Please return only the lines from the one with "Screen dimensions: 671x532" through the final line of the data, unchanged, with pictures omitted.

> Entries supplied:
>>>

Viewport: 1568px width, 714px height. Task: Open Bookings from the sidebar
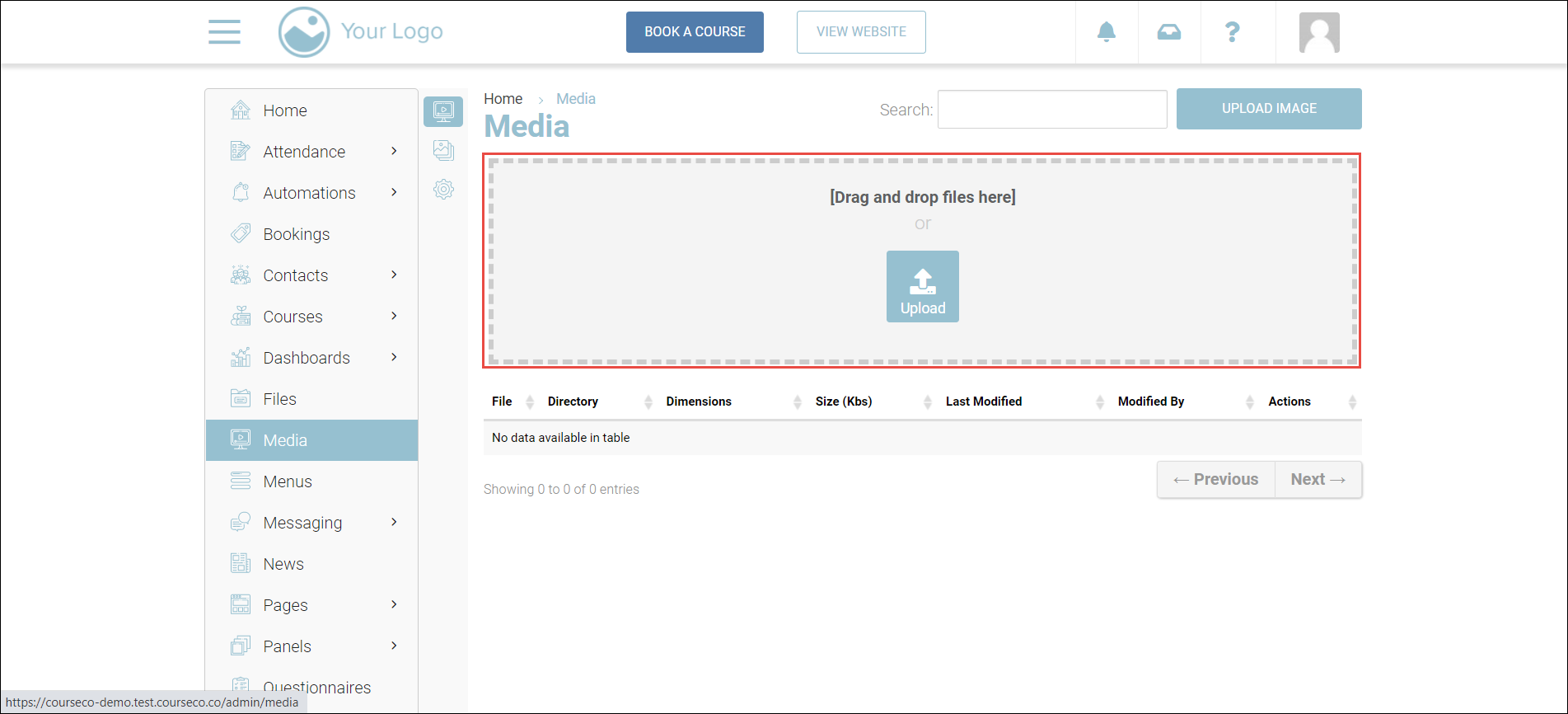(x=296, y=234)
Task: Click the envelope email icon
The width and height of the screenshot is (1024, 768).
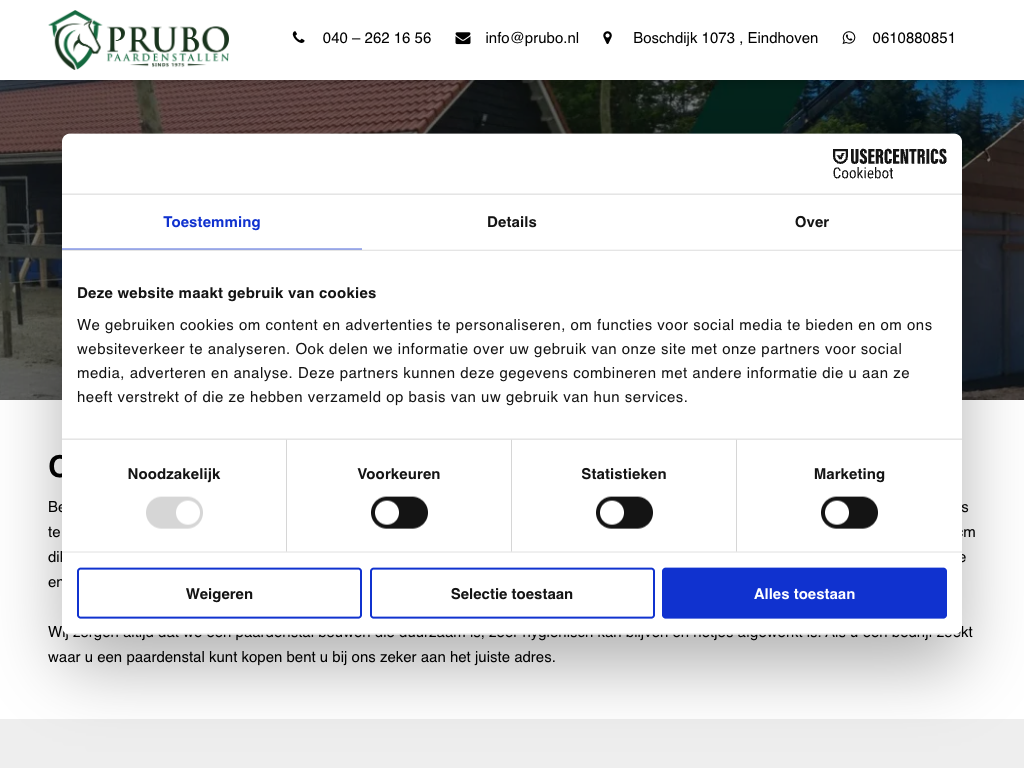Action: [x=463, y=38]
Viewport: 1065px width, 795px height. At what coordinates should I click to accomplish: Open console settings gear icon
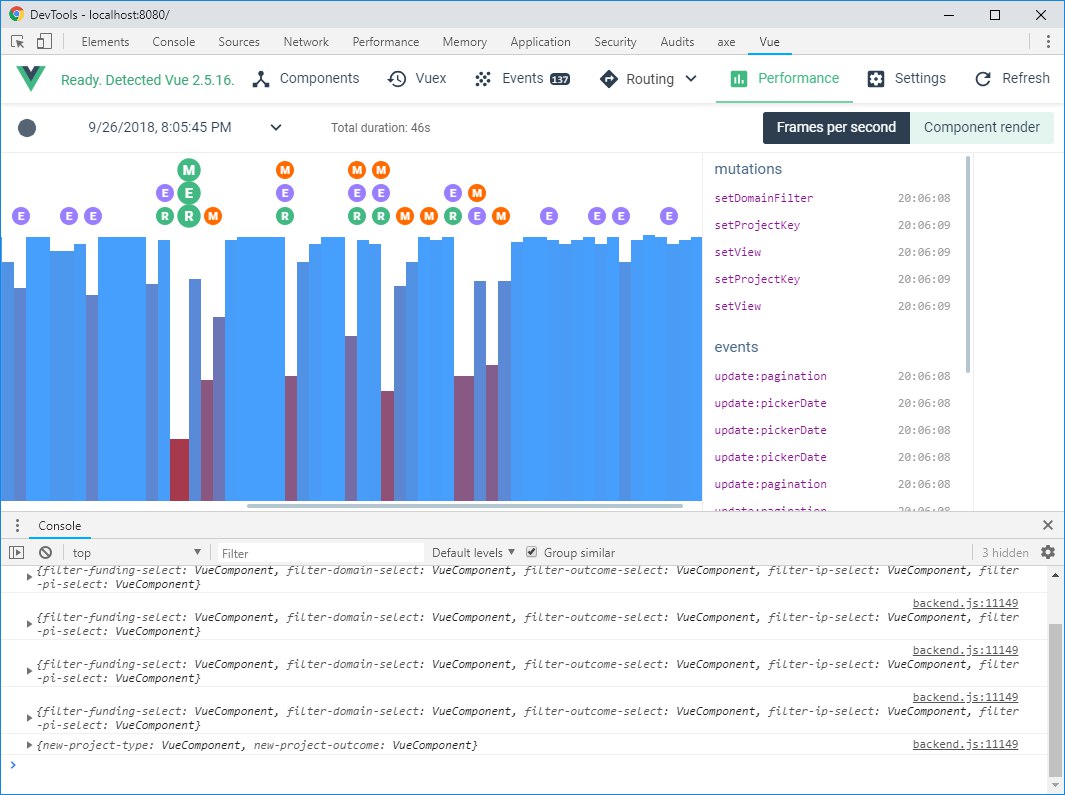pyautogui.click(x=1048, y=552)
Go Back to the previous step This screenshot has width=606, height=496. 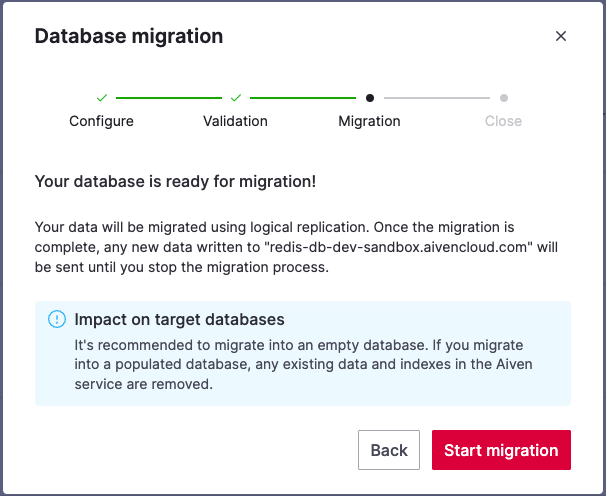click(389, 450)
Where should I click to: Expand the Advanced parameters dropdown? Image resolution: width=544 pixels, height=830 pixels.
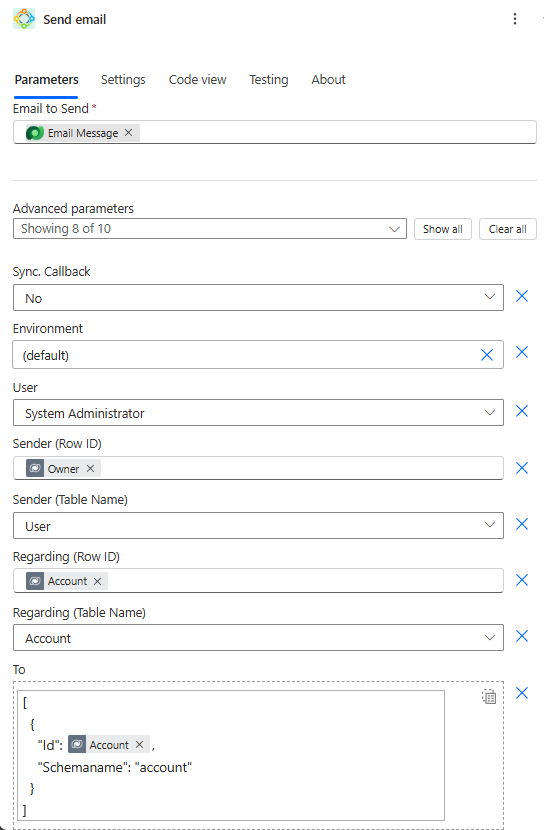(210, 229)
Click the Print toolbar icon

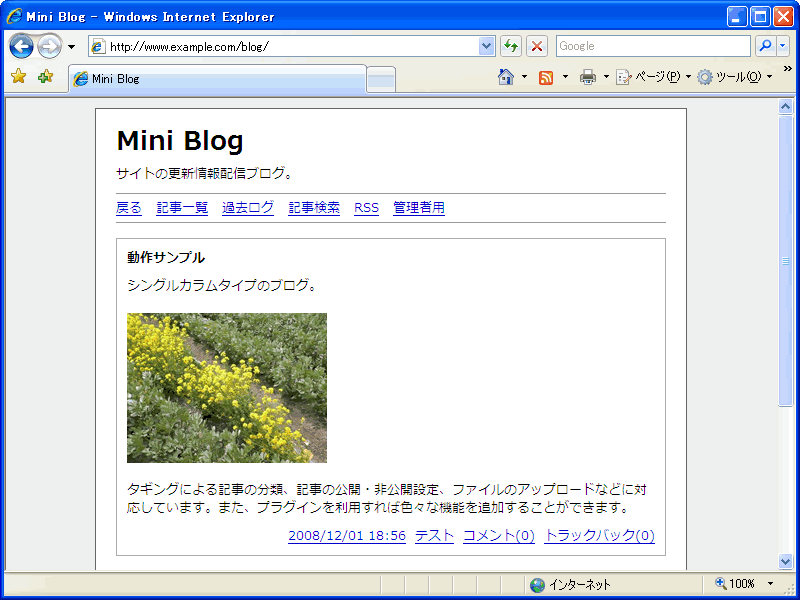pyautogui.click(x=588, y=77)
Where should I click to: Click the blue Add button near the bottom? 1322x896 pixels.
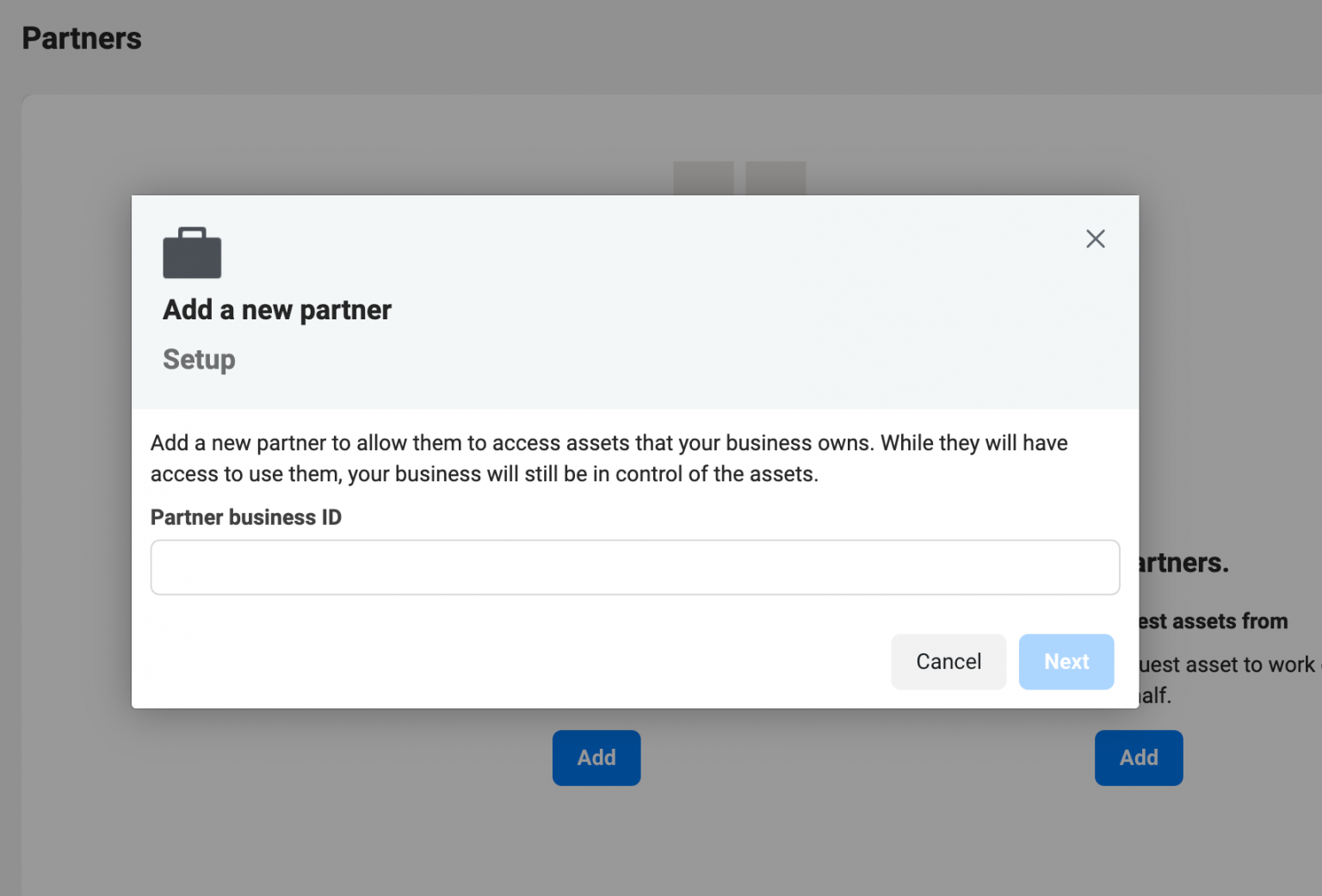click(596, 757)
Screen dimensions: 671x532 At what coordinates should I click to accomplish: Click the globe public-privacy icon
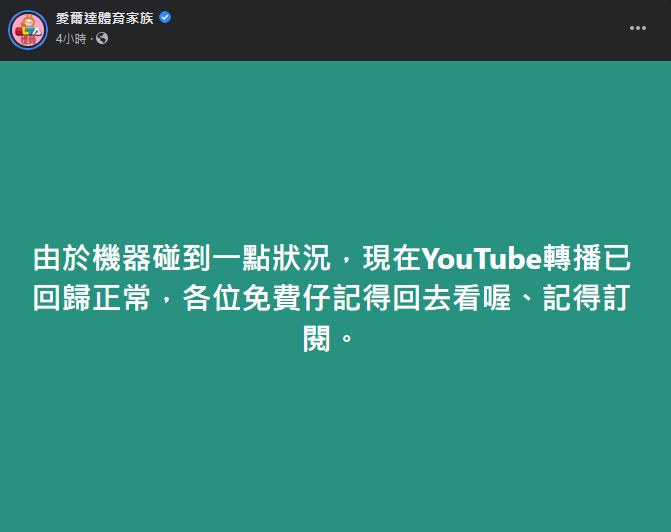pos(102,38)
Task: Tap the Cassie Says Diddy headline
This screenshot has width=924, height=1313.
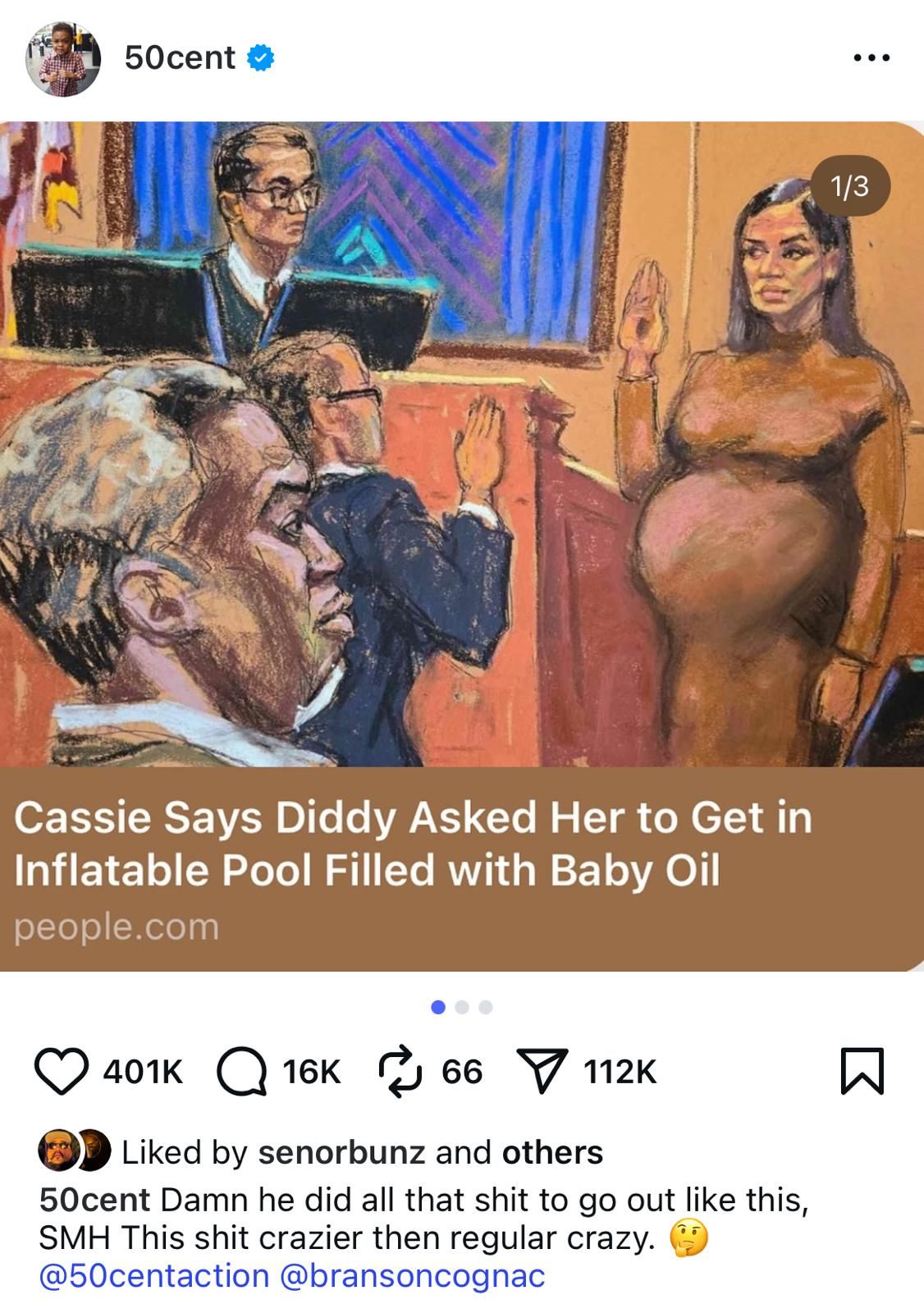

<<<

> Answer for the task:
Screen dimensions: 671x532 At what coordinates should I click to accomplish: Click the globe public-privacy icon
pos(102,38)
Task: Tap the Cassie Says Diddy headline
This screenshot has width=924, height=1313.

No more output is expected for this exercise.